WORK INSTRUCTION:
Omit all images, then repeat exactly the lines below from the one containing "Task: Click the PHP 1160 fare" through the one containing "The width and height of the screenshot is (1080, 519).", both ends included.
[Start of section]
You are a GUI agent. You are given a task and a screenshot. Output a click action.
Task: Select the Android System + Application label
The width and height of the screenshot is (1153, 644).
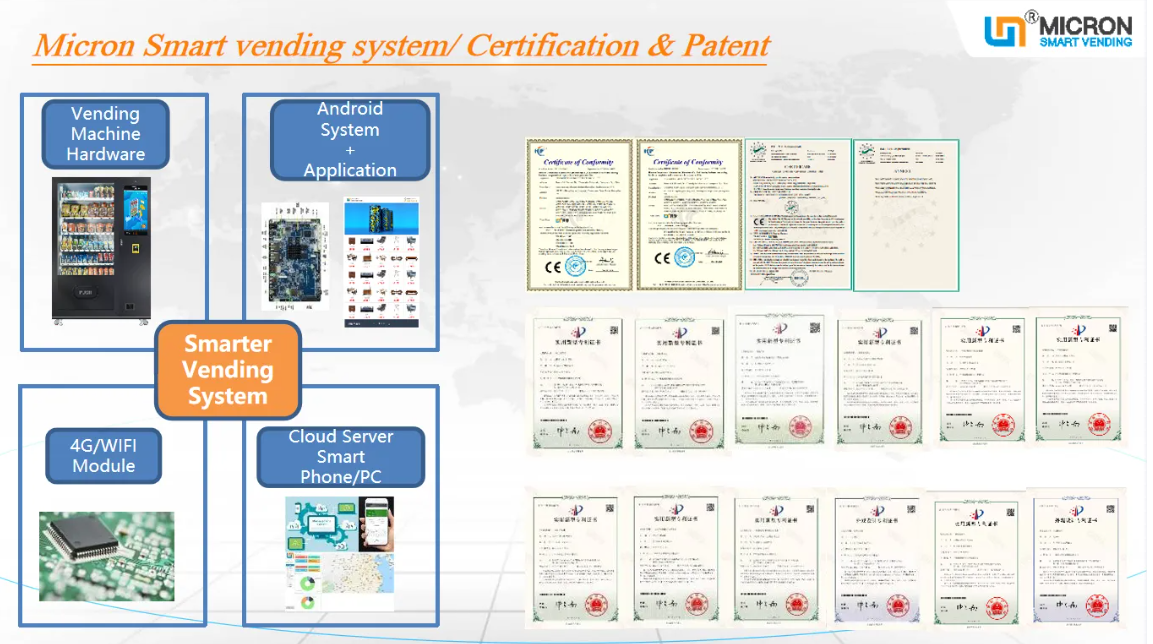(x=350, y=139)
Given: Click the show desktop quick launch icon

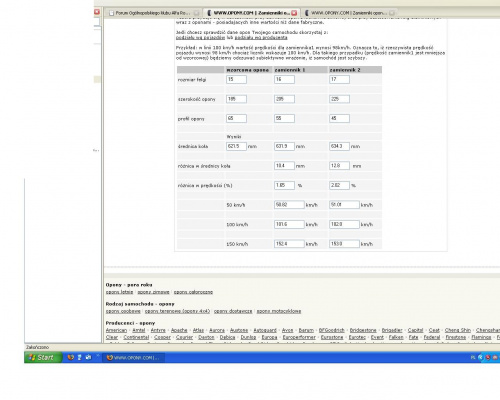Looking at the screenshot, I should (88, 357).
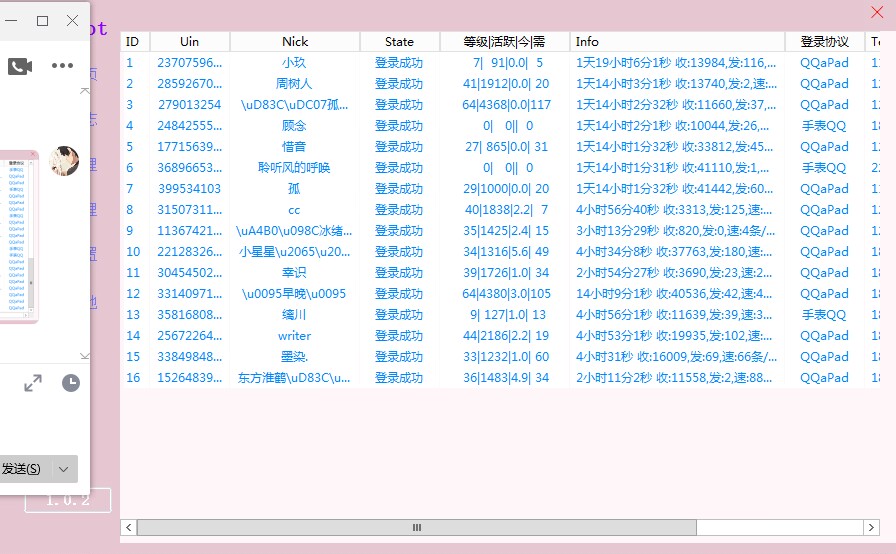Start a video call with camera icon
This screenshot has height=554, width=896.
tap(20, 66)
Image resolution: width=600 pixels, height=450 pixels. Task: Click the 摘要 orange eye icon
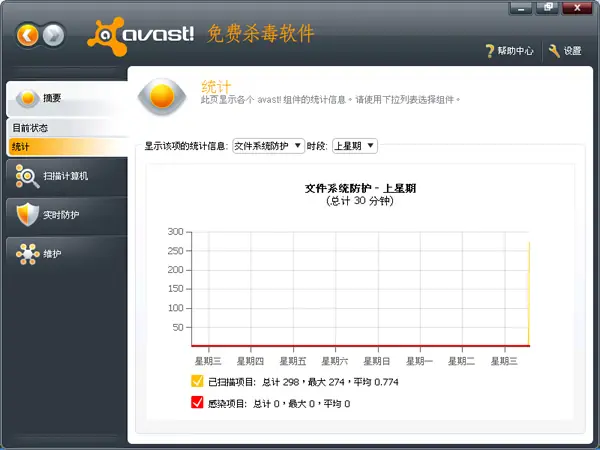click(28, 98)
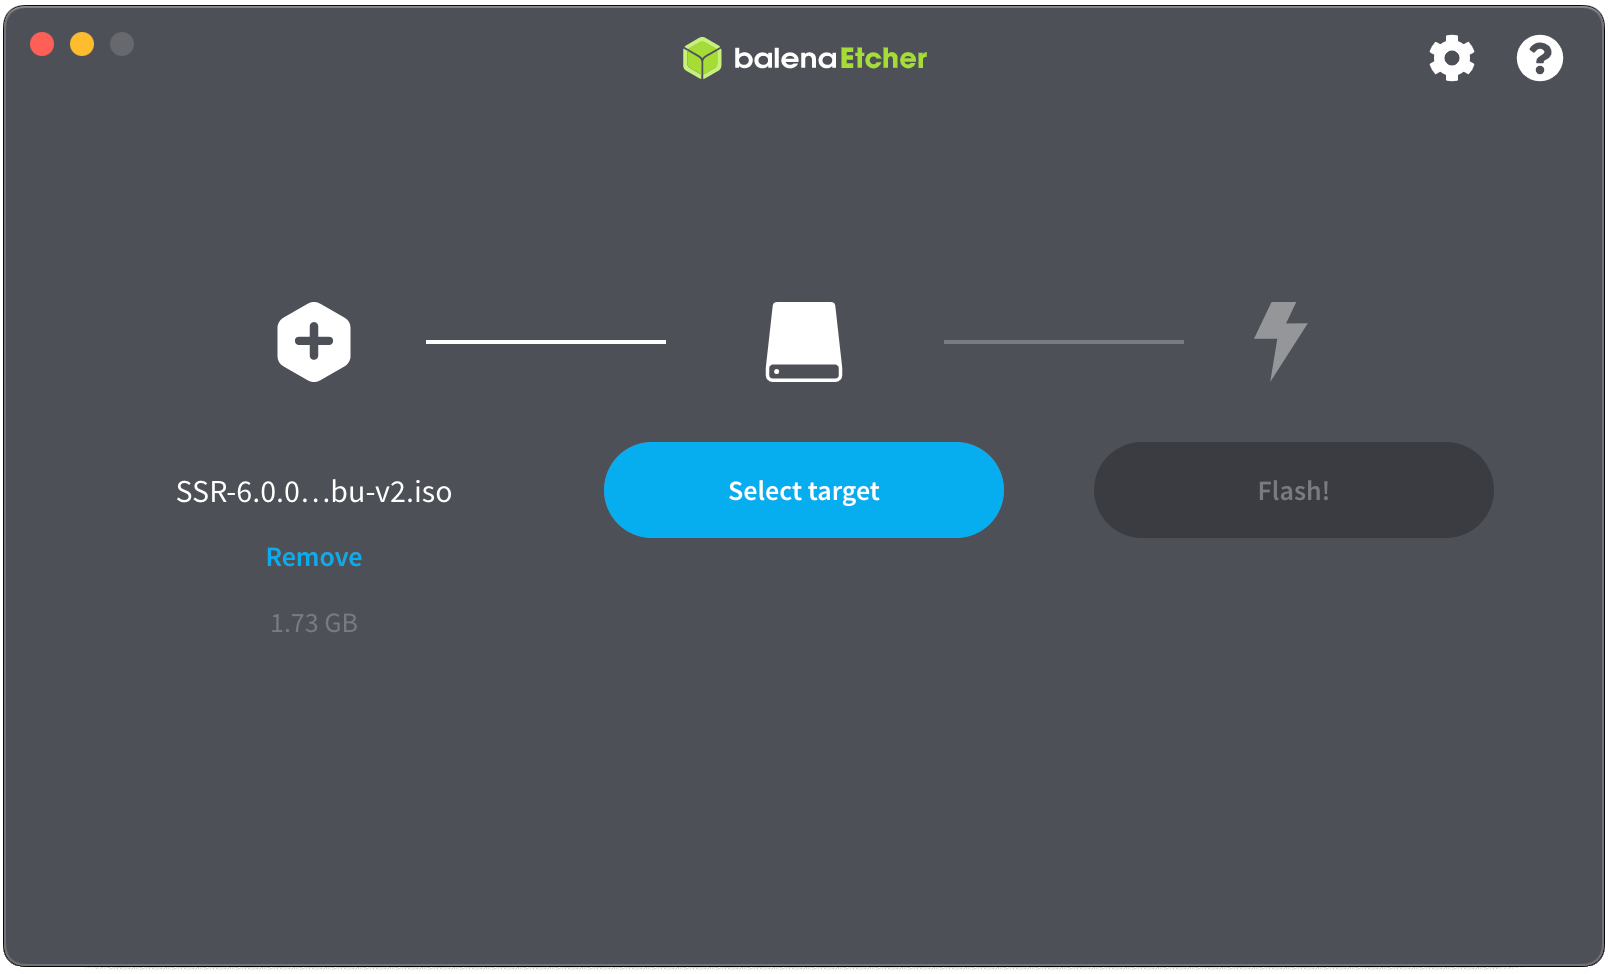
Task: Click the lightning bolt flash icon
Action: pos(1281,341)
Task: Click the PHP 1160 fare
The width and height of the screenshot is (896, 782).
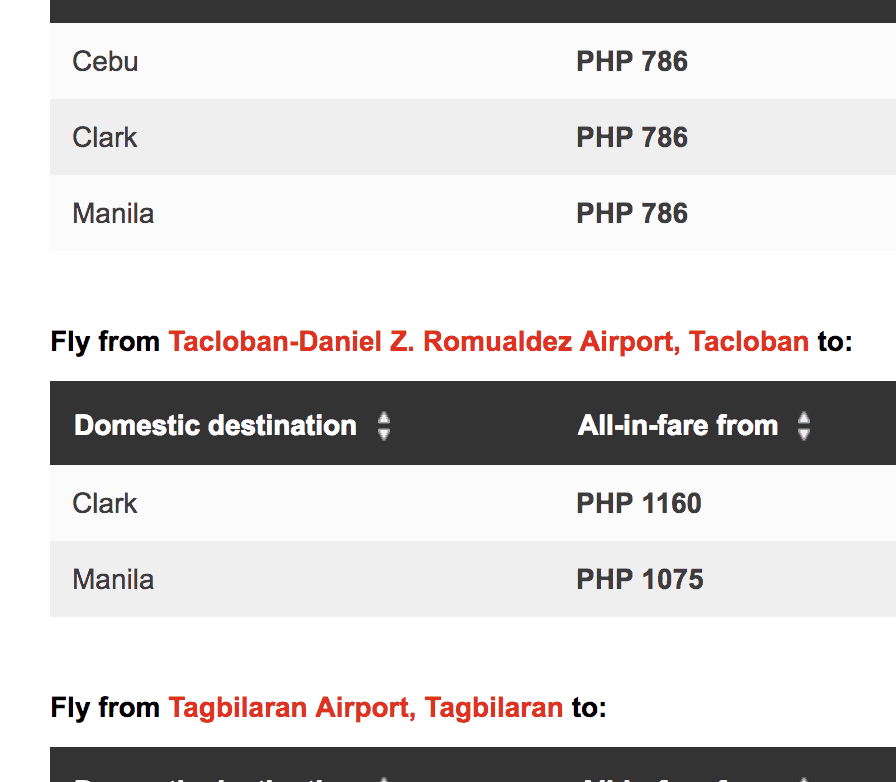Action: [639, 503]
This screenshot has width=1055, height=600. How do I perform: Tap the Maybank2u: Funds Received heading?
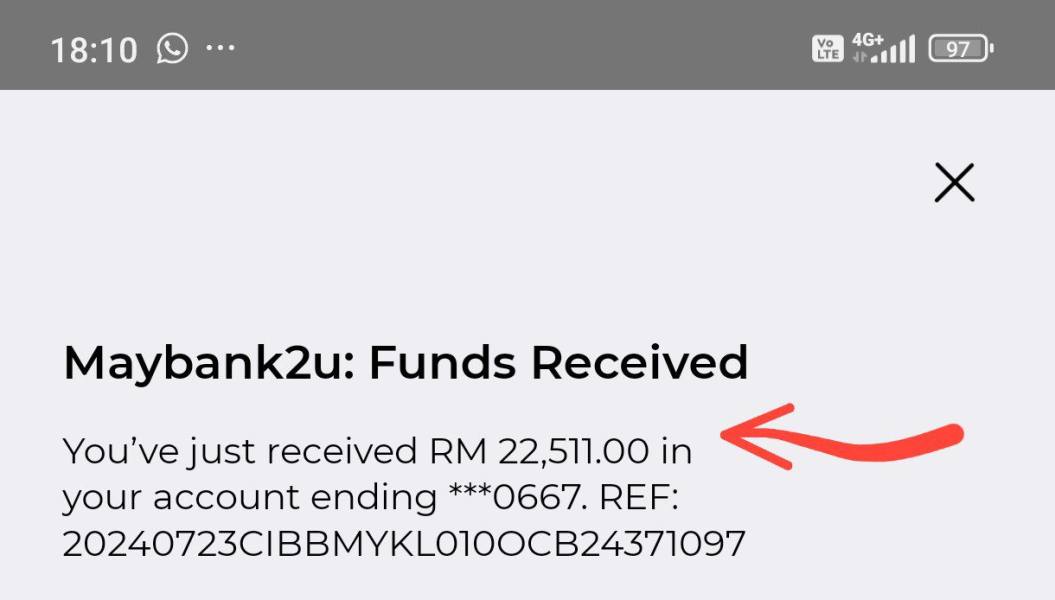click(x=406, y=363)
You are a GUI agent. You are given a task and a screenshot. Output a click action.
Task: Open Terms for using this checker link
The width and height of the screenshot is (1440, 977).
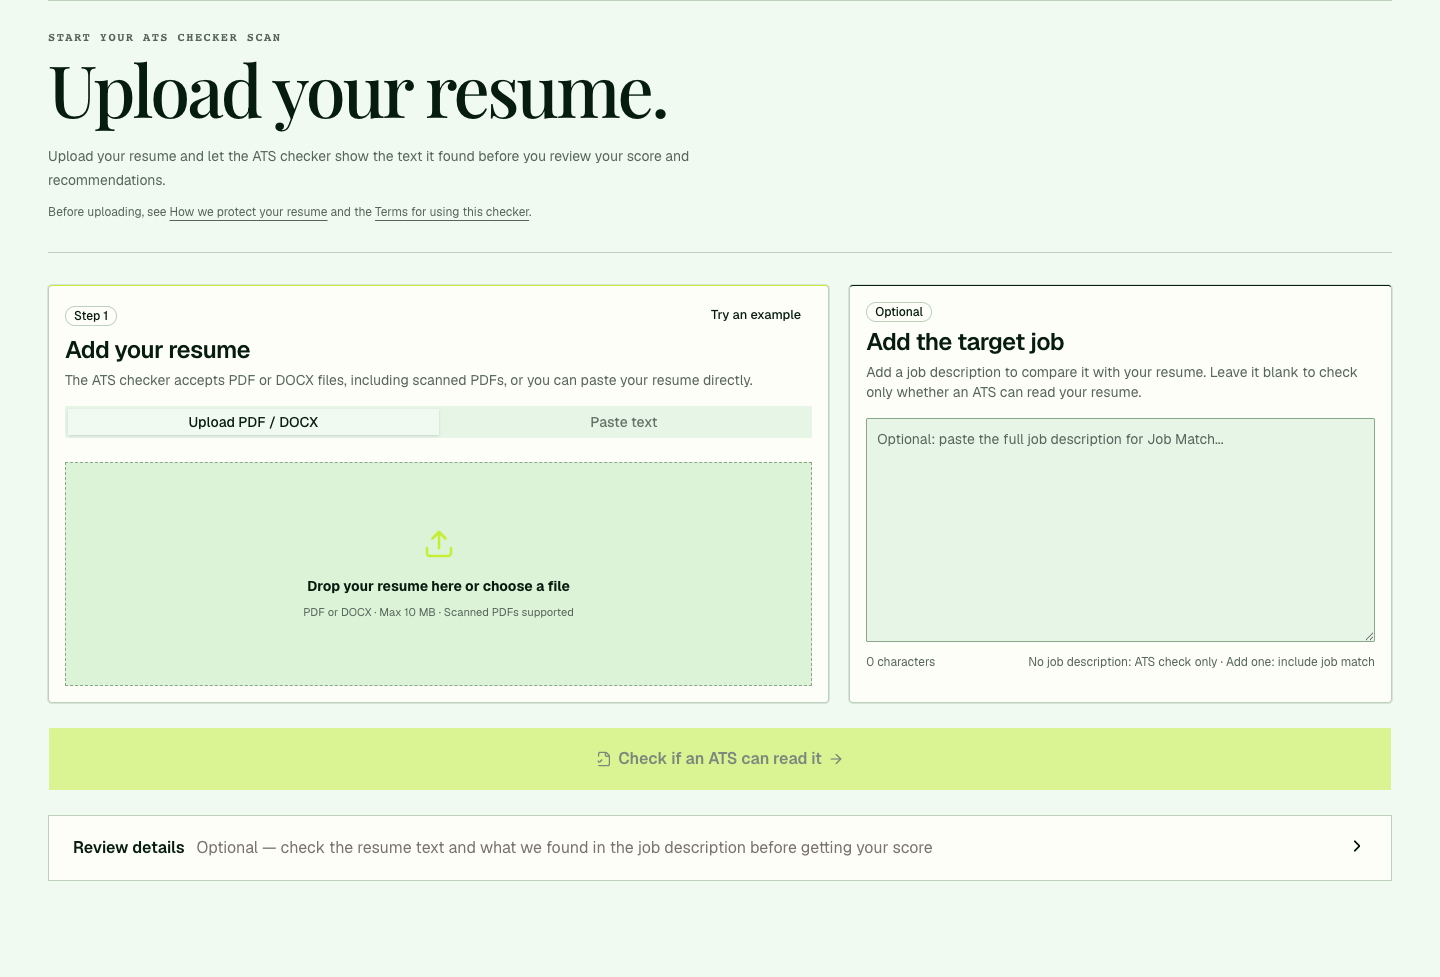point(452,212)
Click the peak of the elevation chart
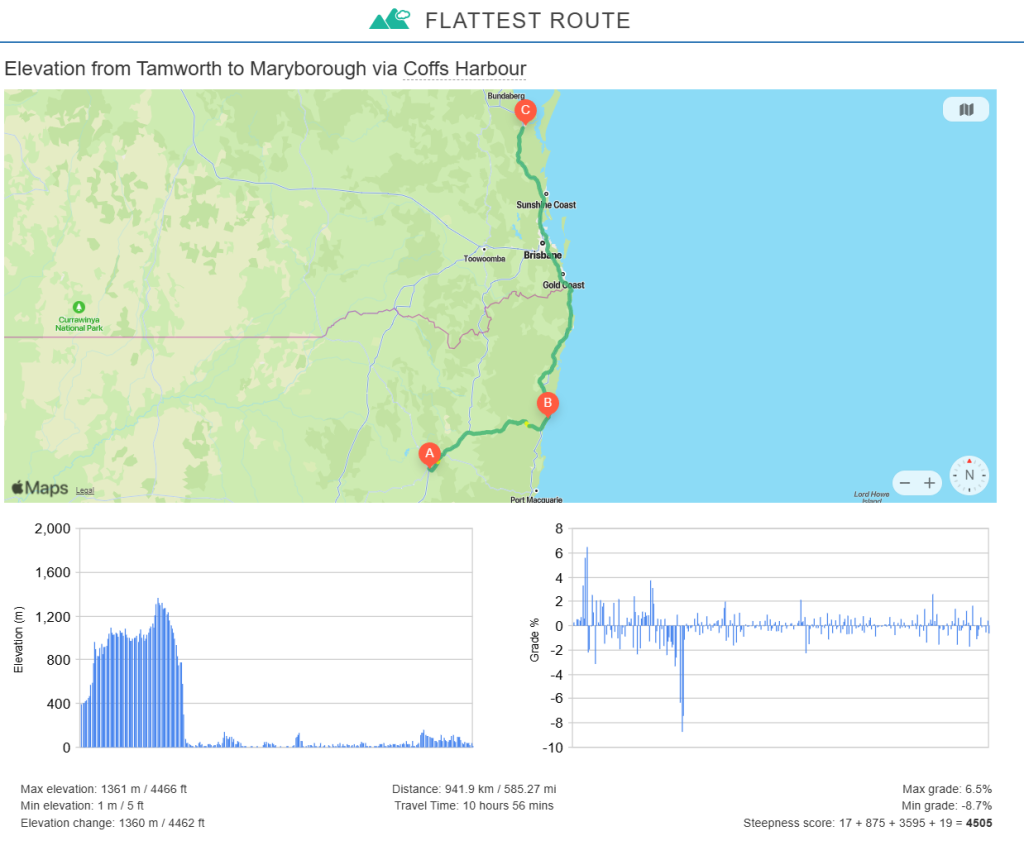 click(x=158, y=601)
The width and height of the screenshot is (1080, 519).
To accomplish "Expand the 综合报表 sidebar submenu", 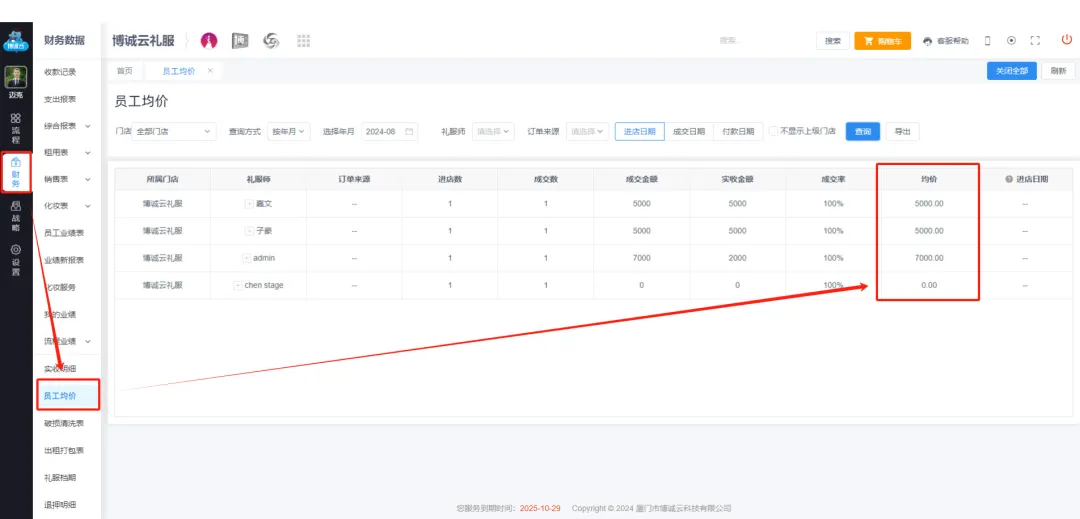I will [x=67, y=126].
[End of section]
TASK SOLUTION:
Task: Click the PHP 1160 fare
The width and height of the screenshot is (896, 782).
Action: [639, 503]
This screenshot has width=1055, height=600. How do I perform: Tap the Maybank2u: Funds Received heading?
click(x=406, y=363)
You are a GUI agent. You are given a task and a screenshot. Output a click action.
Task: Open Terms for using this checker link
The width and height of the screenshot is (1440, 977).
point(452,212)
Click the peak of the elevation chart
 click(x=158, y=601)
The width and height of the screenshot is (1080, 519).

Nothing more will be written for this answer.